Ils avertissent que nous sommes «à un moment charnière», même s’ils placent de nouveaux espoirs dans une dynamique renforcée de la diplomatie. «Cette année durant laquelle auront lieu le «Sommet des Nations Unies sur les systèmes alimentaires», le «Sommet sur la nutrition pour la croissance» et la «COP26» sur le changement climatique offre une chance sans pareille d’améliorer la sécurité alimentaire et l’état nutritionnel général, grâce à un changement en profondeur des systèmes alimentaires. Les résultats de ces manifestations marqueront la seconde moitié de la Décennie d’action des Nations Unies pour la nutrition», ajoutent les cinq responsables des organisations onusiennes.

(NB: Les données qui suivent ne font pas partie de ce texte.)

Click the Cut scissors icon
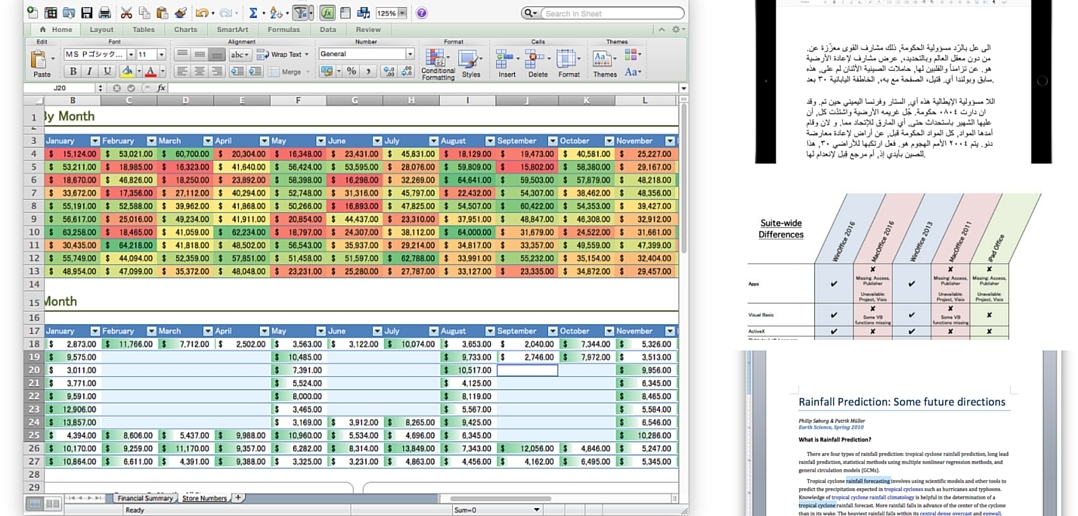Viewport: 1078px width, 516px height. (x=126, y=13)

Les chiffres dans le détail
- Autour de 2010 déjà, la faim a commencé de progresser insidieusement et a détruit l’espoir de parvenir à un recul définitif. Ce qui est particulièrement préoccupant, c’est le fait que la faim a augmenté en 2020 aussi bien en chiffres absolus qu’en chiffres relatifs, dépassant la croissance démographique: selon les estimations, 9,9 pour cent de tous les habitants de la planète souffraient de malnutrition l’an dernier, contre 8,4 pour cent en 2019.
- Plus de la moitié de toutes les personnes affectées par la malnutrition (418 millions) vivent en Asie, plus d’un tiers (282 millions) en Afrique et une plus petite partie (60 millions) en Amérique latine et aux Caraïbes. La plus forte hausse de la faim concerne le continent africain: on estime que la prévalence de la malnutrition touche 21 pour cent de la population et est donc deux fois plus élevée que dans toutes les autres régions.
- Pour d’autres paramètres aussi, l’année 2020 a été sombre: au total, plus de 2,3 milliards de personnes (ou 30 pour cent de la population mondiale) n’ont pas eu accès à une nourriture appropriée sur toute la durée de l’année; cet indicateur illustre l’étendue de l’insécurité alimentaire qui a augmenté en l’espace d’une année de manière aussi importante que durant les cinq années précédentes. En outre, les inégalités hommes/femmes se sont accrues: pour 10 hommes touchés par l’insécurité alimentaire en 2020, le nombre de femmes concernées était de 11 (contre 10,6 en 2019).
- La malnutrition sous toutes ses formes s’est maintenue, et les enfants en ont payé le prix fort: en 2020, selon les estimations, 149 millions d’enfants de moins de cinq ans avaient des retards de développement; plus de 45 millions étaient émaciés, c’est-à-dire trop maigres pour leur taille, et près de 39 millions étaient en surpoids.
- Trois milliards d’adultes et d’enfants n’ont pas pu se nourrir sainement en 2020, en majeure partie en raison du prix élevé des vivres. Près d’un tiers des femmes en âge de procréer souffraient d’anémie.
- Malgré les progrès accomplis dans certains domaines – par exemple, les nourrissons sont plus nombreux à être nourris exclusivement au lait maternel – le monde n’est pas en bonne posture pour atteindre les objectifs pour tous les indicateurs nutritionnels d’ici à 2030.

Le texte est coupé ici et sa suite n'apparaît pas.